Except it wasn’t a game. The Army hired the Spur and Siding Constructors Company of Detroit to scope out and price the rail project. A 1965 report, complete with maps of stations and sidings where trains would sit when not in use, concluded that contractors could build a railroad stretching 22 miles over land and 138 miles inside the ice sheet for a mere $47 million (or roughly $470 million today). The company suggested studying nuclear-powered locomotives because they reduced the risk of heat from diesel engines melting the frozen tunnels. Never mind that no one had ever built a nuclear locomotive or run rails through tunnels crossing constantly shifting crevasses.

But in the end, Iceworm amounted only to a single railcar, 1,300 feet of track and an abandoned military truck on railroad wheels.

The Army’s most ambitious Arctic dream actually came true. In 1959, engineers began building Camp Century, known by many as the City Under the Ice. A 138-mile ice road led to the camp that was about 100 miles inland from the edge of the ice sheet. Almost a vertical mile of ice separated the camp from the rock and soil below.

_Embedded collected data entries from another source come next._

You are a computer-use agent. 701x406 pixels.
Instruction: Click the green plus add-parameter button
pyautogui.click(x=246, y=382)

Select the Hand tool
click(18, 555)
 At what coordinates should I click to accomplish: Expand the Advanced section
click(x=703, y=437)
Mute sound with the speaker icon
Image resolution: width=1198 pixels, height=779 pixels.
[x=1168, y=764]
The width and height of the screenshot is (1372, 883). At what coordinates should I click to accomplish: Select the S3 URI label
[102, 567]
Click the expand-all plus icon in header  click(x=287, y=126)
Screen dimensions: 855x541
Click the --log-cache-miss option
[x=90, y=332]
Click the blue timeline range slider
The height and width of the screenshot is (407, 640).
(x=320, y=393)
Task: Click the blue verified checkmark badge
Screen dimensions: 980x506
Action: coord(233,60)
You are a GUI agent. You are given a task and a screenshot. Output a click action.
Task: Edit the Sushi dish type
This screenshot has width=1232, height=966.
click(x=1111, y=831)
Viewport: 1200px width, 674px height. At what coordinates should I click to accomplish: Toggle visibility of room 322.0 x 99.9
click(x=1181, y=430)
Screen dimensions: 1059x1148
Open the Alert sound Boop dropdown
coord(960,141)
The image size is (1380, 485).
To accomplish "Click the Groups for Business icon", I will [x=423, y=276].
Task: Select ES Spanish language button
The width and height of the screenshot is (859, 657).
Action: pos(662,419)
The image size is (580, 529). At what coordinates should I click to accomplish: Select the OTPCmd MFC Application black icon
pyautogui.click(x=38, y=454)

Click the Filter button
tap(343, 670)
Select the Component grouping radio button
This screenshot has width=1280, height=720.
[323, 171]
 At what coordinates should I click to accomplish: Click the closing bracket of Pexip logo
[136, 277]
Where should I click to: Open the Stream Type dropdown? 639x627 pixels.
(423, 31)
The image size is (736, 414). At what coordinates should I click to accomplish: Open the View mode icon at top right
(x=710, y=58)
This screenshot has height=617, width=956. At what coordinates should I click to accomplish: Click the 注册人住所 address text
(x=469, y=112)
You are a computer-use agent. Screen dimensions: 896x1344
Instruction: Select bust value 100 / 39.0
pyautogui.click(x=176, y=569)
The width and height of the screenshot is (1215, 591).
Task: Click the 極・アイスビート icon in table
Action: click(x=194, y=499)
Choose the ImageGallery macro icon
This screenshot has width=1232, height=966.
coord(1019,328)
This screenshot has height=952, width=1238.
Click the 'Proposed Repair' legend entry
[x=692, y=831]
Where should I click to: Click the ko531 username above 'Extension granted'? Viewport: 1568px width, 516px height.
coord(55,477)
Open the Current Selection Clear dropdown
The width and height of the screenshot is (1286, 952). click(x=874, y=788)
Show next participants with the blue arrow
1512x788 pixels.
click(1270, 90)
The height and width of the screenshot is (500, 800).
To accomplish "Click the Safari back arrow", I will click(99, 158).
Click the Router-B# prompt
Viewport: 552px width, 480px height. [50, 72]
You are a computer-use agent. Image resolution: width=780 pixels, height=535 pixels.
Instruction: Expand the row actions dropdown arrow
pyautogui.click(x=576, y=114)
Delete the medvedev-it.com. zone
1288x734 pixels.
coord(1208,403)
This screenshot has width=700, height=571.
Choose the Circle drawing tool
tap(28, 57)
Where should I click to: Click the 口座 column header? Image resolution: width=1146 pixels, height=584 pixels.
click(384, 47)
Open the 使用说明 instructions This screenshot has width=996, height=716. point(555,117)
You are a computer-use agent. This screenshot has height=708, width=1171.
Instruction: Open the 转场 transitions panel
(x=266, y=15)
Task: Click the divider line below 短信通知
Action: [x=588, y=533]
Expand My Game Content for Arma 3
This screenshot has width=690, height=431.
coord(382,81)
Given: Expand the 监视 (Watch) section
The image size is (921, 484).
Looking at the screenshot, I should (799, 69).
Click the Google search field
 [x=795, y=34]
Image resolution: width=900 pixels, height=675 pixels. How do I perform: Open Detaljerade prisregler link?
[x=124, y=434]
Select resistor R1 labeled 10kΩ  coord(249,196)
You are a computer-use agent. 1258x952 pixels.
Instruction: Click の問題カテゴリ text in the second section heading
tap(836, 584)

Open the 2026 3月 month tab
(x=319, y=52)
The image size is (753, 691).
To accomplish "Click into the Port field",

Camp Century contained several dozen massive trenches, one more than a thousand feet long, all carved into the ice sheet by giant snowplows and then covered with metal arches and more snow. Inside were heated bunkrooms for several hundred men, a mess hall and a portable nuclear power plant. The first of its kind, the reactor provided unlimited hot showers and plenty of electrical power.

The camp was ephemeral. In less than a decade, flowing ice crushed Century—but not before scientists and engineers drilled the first deep ice core that eventually penetrated the full thickness of Greenland’s ice sheet. In 1966, the last season the Army occupied Camp Century, drillers recovered more than 11 feet of frozen soil from beneath the ice—another first.